Jack Mitchell: Hug Your Customers and Employees

Discussion
Apr 21, 2009

By Tom Ryan

Tossing any sexual harassment
complications aside, Jack Mitchell, chief executive officer of Mitchells,
the high-end clothier of Westport, CT, believes the key to success for store
owners is to “hug”
their customers and their workers.

“It’s getting to
know each person on a personalized, individual basis,” Mr. Mitchell
said last week to about 160 people under a tent at Stew Leonard’s in Norwalk,
CT, according to The News-Times.
“Hugging is an absolute mind-set, trying to determine what’s important
to them.”

Mr. Mitchell, who also
owns Richards in Greenwich, CT, and Marshs in
Huntington, L.I, is the author of Hug Your Customers (2003). According
to a review on Amazon, the book “has nothing to do with being touchy-feely
around them and everything to do with offering them over-the-top service.” In
2008, his second book, Hug Your People, elaborated on how hiring,
motivating and keeping great employees is a company’s greatest asset.

As an example, Mr. Mitchell
recalled that one time a customer called the store at 10 a.m. looking for
two suits by 5 p.m. that day because he had to speak at a seminar in Switzerland.
Debra Gampel, his regular sales associate, looked
up his profile on the computer and had all the clothes he needed picked
out before he arrived at the store. Later that day, the suits were delivered
to his home, Mr. Mitchell said.

But the biggest “hug” for
that customer came, Mr. Mitchell said, when he took a card out of his pocket
at the Swiss seminar and discovered it was from Ms.
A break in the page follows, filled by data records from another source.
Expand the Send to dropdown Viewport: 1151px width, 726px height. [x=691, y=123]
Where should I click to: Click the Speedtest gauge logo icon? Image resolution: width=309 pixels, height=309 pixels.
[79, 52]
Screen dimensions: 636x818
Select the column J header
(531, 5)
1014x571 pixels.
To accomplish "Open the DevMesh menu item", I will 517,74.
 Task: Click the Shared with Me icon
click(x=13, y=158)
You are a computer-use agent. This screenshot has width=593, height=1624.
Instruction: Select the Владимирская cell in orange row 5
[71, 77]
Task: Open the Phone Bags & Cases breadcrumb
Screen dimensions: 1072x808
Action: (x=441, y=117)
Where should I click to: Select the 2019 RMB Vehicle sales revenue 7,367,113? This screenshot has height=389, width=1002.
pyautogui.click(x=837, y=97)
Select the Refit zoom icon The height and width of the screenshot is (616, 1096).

Gampel, wishing him a happy birthday.

“The stuffy Swiss
bankers actually clapped,” said Mr. Mitchell. “We really try
to focus on you as a real person.”

Other examples from Hug
Your Customer
include literally offering a customer the coat off
your back, if that’s the only one left in the store in the customer’s
size and preferred style and color. It may mean going to customers’ homes
to tie their bow ties for big events. “Hugging” may also involve
serving coffee and bagels in the store and giving away hot dogs in the
parking lot on summer Saturdays.

For employees, “hugging” involves
establishing personal relationships with workers, and personally tailoring
rewards and recognition to their specific interests. It may also include
a gift certificate to a chic restaurant for a food lover or a round of
golf for a golfer on staff.

“Ask yourselves:
Do you really care about those people around you?” said Stew Leonard
Jr., chief executive officer of Stew Leonard’s, who also spoke at the event. “You
have to care about a person’s career more than they do.”

Discussion question:
To what extent is the concept of “hugging” customers and employees
more relevant to high-end boutiques such as Mitchells rather than general
merchandisers, grocers or other retail formats? What can other channels
take from Mitchells’ over-the-top customer and associate approach?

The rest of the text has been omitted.